++++ Data for processing ++++
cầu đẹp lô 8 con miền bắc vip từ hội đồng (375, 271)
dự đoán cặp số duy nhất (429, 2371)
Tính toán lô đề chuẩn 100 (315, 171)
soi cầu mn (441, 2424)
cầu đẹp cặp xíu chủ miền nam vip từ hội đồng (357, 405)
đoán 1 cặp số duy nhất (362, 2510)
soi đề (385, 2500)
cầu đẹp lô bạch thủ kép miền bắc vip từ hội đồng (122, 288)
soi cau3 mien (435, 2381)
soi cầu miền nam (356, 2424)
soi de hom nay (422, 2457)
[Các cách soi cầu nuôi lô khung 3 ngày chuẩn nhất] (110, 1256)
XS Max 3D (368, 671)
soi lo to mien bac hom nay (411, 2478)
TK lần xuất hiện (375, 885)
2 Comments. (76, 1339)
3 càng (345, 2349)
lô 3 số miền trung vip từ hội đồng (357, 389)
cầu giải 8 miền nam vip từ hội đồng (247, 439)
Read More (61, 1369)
++++
> **Requirement**
Would you output every record above exactly as it stands?

> **Result for this task**
cầu đẹp lô 8 con miền bắc vip từ hội đồng (375, 271)
dự đoán cặp số duy nhất (429, 2371)
Tính toán lô đề chuẩn 100 (315, 171)
soi cầu mn (441, 2424)
cầu đẹp cặp xíu chủ miền nam vip từ hội đồng (357, 405)
đoán 1 cặp số duy nhất (362, 2510)
soi đề (385, 2500)
cầu đẹp lô bạch thủ kép miền bắc vip từ hội đồng (122, 288)
soi cau3 mien (435, 2381)
soi cầu miền nam (356, 2424)
soi de hom nay (422, 2457)
[Các cách soi cầu nuôi lô khung 3 ngày chuẩn nhất] (110, 1256)
XS Max 3D (368, 671)
soi lo to mien bac hom nay (411, 2478)
TK lần xuất hiện (375, 885)
2 Comments. (76, 1339)
3 càng (345, 2349)
lô 3 số miền trung vip từ hội đồng (357, 389)
cầu giải 8 miền nam vip từ hội đồng (247, 439)
Read More (61, 1369)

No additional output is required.